◆ **ACTION ITEM**
Your answer should be the exact lines of the data below from the one containing "[option] (731, 1510)" through the one containing "Fenêtres à auvent (874, 1892)"; please include nothing else.

◆ **THE DATA**
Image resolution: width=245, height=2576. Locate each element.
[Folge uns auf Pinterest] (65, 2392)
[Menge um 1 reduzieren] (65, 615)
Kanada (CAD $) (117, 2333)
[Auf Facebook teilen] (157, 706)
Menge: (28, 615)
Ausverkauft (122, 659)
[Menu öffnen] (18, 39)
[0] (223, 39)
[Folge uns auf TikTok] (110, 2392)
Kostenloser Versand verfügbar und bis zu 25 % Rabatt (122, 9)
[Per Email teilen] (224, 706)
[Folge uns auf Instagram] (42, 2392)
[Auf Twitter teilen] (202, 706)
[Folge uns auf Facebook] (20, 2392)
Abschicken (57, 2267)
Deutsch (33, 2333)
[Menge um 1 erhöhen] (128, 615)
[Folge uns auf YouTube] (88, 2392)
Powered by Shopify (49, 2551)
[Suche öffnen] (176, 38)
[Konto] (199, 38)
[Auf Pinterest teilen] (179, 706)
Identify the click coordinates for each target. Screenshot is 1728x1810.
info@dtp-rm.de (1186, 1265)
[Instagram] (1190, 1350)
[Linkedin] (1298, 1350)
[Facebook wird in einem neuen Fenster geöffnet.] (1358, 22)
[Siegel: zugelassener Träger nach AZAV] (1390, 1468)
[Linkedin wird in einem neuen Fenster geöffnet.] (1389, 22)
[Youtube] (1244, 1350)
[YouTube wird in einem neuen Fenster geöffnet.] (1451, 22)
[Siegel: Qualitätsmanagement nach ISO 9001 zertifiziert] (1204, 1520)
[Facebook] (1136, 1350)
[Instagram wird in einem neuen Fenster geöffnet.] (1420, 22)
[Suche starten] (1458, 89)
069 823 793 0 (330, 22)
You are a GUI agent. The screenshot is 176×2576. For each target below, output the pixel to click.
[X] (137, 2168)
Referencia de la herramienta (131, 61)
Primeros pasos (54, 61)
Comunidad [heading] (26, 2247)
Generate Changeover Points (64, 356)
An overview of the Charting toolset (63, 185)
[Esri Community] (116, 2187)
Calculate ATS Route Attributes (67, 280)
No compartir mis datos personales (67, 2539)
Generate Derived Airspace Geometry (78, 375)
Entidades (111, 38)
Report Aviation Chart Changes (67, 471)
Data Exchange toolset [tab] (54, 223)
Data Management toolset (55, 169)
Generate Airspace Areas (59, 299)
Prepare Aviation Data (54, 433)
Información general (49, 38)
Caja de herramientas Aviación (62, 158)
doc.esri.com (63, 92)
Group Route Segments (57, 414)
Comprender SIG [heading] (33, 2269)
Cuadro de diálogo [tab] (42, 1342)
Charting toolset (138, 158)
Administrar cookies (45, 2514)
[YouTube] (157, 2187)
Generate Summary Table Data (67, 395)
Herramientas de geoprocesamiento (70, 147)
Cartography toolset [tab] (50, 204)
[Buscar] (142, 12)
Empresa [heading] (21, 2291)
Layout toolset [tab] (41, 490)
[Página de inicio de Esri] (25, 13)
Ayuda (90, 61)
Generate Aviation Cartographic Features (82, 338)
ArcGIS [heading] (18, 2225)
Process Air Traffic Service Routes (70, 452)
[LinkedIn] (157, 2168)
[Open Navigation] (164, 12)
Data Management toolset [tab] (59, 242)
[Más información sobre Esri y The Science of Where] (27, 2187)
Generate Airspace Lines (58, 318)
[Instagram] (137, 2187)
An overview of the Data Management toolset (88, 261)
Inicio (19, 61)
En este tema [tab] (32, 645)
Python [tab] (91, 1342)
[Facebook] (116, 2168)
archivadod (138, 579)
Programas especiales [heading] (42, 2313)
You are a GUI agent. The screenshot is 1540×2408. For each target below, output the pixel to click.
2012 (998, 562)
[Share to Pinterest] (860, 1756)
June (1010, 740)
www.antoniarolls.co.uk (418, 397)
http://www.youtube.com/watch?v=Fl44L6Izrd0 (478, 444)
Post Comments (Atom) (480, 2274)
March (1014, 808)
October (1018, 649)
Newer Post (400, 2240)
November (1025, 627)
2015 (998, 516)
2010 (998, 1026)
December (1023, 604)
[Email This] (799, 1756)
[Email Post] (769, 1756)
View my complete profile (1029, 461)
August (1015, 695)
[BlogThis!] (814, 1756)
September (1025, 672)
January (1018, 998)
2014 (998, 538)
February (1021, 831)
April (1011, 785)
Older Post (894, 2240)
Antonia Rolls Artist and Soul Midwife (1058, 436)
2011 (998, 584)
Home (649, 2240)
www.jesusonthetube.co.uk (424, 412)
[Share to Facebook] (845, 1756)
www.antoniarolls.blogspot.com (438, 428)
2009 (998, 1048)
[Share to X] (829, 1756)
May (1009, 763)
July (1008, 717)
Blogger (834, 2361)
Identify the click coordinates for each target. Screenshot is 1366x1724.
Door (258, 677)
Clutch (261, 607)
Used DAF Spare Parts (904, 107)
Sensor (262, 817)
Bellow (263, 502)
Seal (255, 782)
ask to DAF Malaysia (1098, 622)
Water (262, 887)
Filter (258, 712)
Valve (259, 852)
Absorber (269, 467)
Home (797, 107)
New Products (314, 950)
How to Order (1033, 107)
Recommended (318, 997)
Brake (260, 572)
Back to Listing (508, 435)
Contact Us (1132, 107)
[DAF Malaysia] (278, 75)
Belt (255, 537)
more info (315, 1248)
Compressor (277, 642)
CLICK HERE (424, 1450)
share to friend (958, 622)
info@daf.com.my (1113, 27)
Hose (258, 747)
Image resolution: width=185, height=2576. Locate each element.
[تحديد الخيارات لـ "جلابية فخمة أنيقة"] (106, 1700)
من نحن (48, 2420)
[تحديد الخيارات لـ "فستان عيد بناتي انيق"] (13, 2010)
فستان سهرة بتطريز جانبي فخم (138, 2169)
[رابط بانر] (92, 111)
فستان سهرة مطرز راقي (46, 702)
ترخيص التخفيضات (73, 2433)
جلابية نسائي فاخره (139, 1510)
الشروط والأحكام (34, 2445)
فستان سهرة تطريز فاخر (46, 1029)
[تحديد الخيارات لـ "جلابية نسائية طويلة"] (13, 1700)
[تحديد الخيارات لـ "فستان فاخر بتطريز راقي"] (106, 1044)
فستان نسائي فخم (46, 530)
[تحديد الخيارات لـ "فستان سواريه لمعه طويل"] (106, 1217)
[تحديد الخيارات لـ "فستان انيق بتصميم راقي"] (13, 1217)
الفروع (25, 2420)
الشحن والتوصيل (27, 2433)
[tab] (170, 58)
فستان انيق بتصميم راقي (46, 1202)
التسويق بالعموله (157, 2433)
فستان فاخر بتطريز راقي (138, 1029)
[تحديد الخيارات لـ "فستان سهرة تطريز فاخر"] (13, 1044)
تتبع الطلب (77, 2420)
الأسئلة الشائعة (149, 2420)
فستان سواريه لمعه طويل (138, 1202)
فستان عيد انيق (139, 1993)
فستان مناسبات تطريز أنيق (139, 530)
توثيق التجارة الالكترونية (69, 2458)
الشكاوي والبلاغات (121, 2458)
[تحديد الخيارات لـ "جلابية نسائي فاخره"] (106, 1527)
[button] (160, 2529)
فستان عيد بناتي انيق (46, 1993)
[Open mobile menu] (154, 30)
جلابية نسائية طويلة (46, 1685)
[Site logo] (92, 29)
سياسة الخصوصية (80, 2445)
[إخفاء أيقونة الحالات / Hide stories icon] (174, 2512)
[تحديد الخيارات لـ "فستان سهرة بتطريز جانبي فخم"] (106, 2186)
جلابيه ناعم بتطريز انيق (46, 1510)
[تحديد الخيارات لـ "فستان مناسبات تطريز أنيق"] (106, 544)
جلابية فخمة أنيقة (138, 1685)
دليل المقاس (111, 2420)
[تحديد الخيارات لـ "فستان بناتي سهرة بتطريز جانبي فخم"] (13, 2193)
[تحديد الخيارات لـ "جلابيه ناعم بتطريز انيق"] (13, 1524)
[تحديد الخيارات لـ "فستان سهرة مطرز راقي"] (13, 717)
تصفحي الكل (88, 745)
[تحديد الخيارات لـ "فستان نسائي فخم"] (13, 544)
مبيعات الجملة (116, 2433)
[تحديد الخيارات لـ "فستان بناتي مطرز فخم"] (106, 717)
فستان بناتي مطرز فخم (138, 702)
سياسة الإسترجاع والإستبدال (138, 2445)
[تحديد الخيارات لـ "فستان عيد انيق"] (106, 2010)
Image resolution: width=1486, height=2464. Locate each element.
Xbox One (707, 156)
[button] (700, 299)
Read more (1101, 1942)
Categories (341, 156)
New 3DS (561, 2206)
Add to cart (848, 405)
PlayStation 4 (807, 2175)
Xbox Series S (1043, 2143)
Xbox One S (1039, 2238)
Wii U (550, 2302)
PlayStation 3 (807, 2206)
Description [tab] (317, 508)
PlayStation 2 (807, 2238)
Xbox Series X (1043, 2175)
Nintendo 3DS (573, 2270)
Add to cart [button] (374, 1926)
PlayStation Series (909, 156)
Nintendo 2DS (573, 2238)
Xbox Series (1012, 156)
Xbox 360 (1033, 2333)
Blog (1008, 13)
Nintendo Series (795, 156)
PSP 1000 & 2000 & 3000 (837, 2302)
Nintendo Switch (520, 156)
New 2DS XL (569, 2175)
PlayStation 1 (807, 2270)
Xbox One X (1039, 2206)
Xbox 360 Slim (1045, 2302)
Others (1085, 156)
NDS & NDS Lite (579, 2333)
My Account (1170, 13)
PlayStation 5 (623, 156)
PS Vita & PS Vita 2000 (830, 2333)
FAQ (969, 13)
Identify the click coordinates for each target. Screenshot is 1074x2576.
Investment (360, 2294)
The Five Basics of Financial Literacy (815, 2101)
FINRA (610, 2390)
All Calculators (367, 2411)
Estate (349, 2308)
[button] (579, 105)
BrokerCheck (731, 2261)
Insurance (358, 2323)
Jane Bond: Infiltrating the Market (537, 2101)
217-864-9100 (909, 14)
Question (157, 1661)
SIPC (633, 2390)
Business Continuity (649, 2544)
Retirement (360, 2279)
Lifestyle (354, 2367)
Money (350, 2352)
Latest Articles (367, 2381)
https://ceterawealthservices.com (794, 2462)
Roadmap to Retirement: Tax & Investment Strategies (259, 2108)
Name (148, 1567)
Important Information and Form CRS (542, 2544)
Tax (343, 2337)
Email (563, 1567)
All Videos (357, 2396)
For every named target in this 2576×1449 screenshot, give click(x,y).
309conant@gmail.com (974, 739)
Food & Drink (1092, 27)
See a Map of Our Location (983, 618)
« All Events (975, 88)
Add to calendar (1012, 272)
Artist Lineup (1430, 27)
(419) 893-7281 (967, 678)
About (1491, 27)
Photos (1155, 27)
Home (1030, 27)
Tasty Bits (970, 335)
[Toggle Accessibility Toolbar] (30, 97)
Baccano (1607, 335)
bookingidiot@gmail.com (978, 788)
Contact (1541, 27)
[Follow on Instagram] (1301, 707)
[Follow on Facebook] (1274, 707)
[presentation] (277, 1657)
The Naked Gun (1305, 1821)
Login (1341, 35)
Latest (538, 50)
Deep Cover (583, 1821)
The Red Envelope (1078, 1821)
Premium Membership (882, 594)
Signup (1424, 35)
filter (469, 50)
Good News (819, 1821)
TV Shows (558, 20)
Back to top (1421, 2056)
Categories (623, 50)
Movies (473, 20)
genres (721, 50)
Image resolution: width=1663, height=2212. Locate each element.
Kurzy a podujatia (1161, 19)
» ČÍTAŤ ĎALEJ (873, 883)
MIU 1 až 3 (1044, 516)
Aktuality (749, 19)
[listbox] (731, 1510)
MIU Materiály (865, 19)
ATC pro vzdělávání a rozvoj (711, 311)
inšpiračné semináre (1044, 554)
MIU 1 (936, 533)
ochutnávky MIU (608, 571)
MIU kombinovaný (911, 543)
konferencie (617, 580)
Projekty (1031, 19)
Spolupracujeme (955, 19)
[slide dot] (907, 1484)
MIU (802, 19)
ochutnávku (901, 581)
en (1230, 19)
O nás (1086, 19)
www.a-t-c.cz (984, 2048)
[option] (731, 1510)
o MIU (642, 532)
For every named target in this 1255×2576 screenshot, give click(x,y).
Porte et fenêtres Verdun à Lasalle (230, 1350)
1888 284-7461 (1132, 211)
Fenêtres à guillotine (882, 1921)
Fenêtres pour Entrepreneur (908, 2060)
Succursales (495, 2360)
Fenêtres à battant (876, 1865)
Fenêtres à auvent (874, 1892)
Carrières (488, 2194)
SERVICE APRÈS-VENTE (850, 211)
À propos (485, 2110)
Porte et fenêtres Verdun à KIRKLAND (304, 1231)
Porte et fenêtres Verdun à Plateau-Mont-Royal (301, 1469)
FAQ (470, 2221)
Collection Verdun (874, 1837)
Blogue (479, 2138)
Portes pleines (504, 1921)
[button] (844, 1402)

◆ **OUTPUT FOR THIS EXERCISE**
[option] (731, 1510)
o MIU (642, 532)
For every named target in this 1255×2576 screenshot, give click(x,y).
Porte et fenêtres Verdun à Lasalle (230, 1350)
1888 284-7461 (1132, 211)
Fenêtres à guillotine (882, 1921)
Fenêtres pour Entrepreneur (908, 2060)
Succursales (495, 2360)
Fenêtres à battant (876, 1865)
Fenêtres à auvent (874, 1892)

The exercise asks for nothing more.